Il aura fallu plus de 25 ans depuis le tout premier roman paru aux Comores en 1985 pour que cet archipel francophone et arabisant ose publie...
Il aura fallu plus de 25 ans depuis le tout premier roman paru aux Comores en 1985 pour que cet archipel francophone et arabisant ose publier un roman en langue locale, le comorien, un parler fortement imagé proche du swahili.
Autobiographique, le roman signé Mohamed Nabhane retrace l'histoire d'une enfance déracinée et fait revivre le garçon de 11 ans qu'il a été dans les années 1960, parti étudier en Egypte, avec son père, un frère et un cousin.
"Mtsamdu Kashkazi, kusi Misri" signifie "Mutsamudu, saison des pluies et saison sèche en Egypte". Mutsamudu est la capitale d'Anjouan.
Paru la même année que la première traduction du Coran en comorien, en 2011, le roman s'est vendu à un millier d'exemplaires, une performance aux Comores, pays de l'Océan indien comptant 735.000 habitants et moins peuplé que Marseile.
Un deuxième tirage est en cours, ainsi qu'une traduction en français.
Pourquoi le comorien? "Pour raconter l'histoire d'un enfant de cet âge, il faut parler son langage. Si on parle de soi dans une autre langue, on rate quelque chose, ce n'est pas une question de traduction, mais d'authenticité", explique à l'AFP M. Nabhane, 59 ans, Comorien et enseignant d'arabe en région parisienne.
"En plus il faut valoriser notre culture, notre langue", dit-il.

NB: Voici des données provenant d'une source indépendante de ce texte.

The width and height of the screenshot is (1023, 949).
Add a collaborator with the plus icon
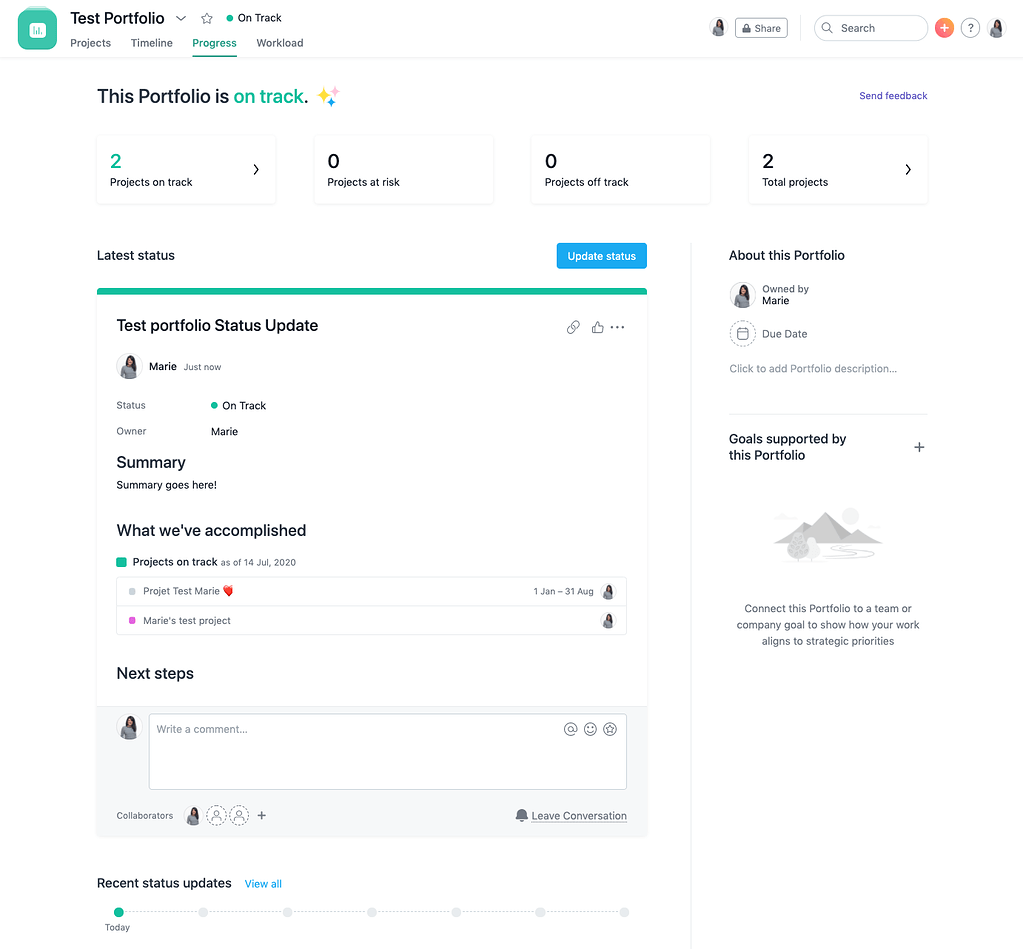coord(261,815)
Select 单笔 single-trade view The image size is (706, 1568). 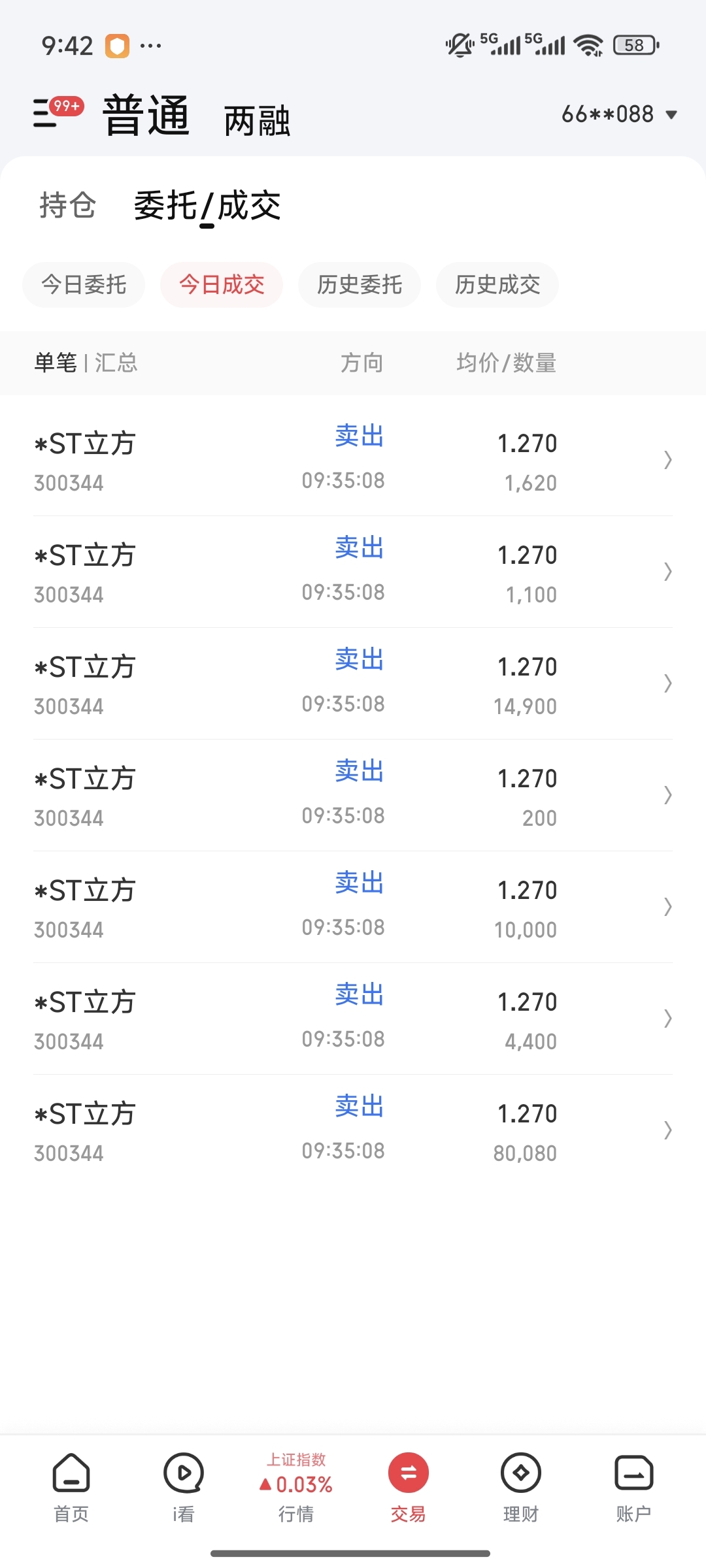click(56, 363)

D'origine bantoue, le comorien est proche du swahili, une langue répandue en Afrique de l'Est. Il contient aussi 25% de mots arabes et des éléments que les navigateurs ibériques qui s'étaient aventurés dans ces contrées ont laissé en héritage, avec quelques résidus d'anglais qui se sont mêlés au cours du temps.
"J'espère que ce sera un déclic pour encourager la littérature en langue comorienne. Beaucoup de gens ont des oeuvres qu'ils aimeraient voir publiées", dit-il.
Aux Comores, le français est utilisé dans l'administration, mais la maîtrise de l'arabe, troisième langue officielle, est précieuse pour cultiver les relations avec les bailleurs de fonds des monarchies pétrolières.
Les difficultés rencontrées par les étudiants à se rendre en France font aussi augmenter le nombre d'arabisants, très preneurs de bourses d'étude, en arabe s'il le faut.
100% des Comoriens parlent comorien sauf les enfants de la diaspora nés en France. Mais le fait que le comorien soit une langue strictement orale ne favorise pas les romans en comorien.
Un parler très châtié
La colonisation a aussi eu des effets. Les élèves de CP avaient alors interdiction de converser en comorien durant la récréation.
Le comorien n'est pourtant pas une langue d'illettrés. Il existe un parler comorien très châtié, pas à la portée de tous, fait de symboles et de figures imagées à donner parfois la migraine.
Plongée au coeur des années 1960, le roman de Nabhane est une série de récits, chacun précédé d'un poème et débutant par l'exorde: "Le monde est maudit et tout ce qui s'y trouve est maudit", tiré d'un hadith du Prophète Mahomet.
Au passage, son livre stigmatise le système "intolérable" des castes, "le mépris" des kabaïlas (les gens bien nés) des villes vis-à-vis des wamatsahas (les habitants de la brousse), particulièrement à Anjouan.
Interrogé sur la littérature comorienne, Nabhane estime que celle-ci en "est à ses balbutiements" mais qu'"il y a des talents". Tous publient en français.
Il cite Souef El Badawi, auteur de théâtre qui a dédié sa dernière pièce aux victimes des traversées clandestines vers le département français de Mayotte.
Mais aussi Mohamed Toihiri, Salim Hatubou, et bien sûr "le grand poète Saïndoune Ben Ali".
Paru en 1985, "La République des imberbes" de Mohamed Toihiri fut le premier roman écrit par un Comorien.
Komedit, la petite maison d'édition fondée en 2000 qui publie Mohamed Nabhane, compte une cinquantaine d'auteurs en catalogue.
Mais explique l'écrivain et poète Aboubacar Said Salim: "La littérature comorienne est encore trop près du quotidien, elle devrait s'élever, retrouver les épopées du passé, tendre vers l'universel et s'ouvrir à des disciplines comme le cinéma".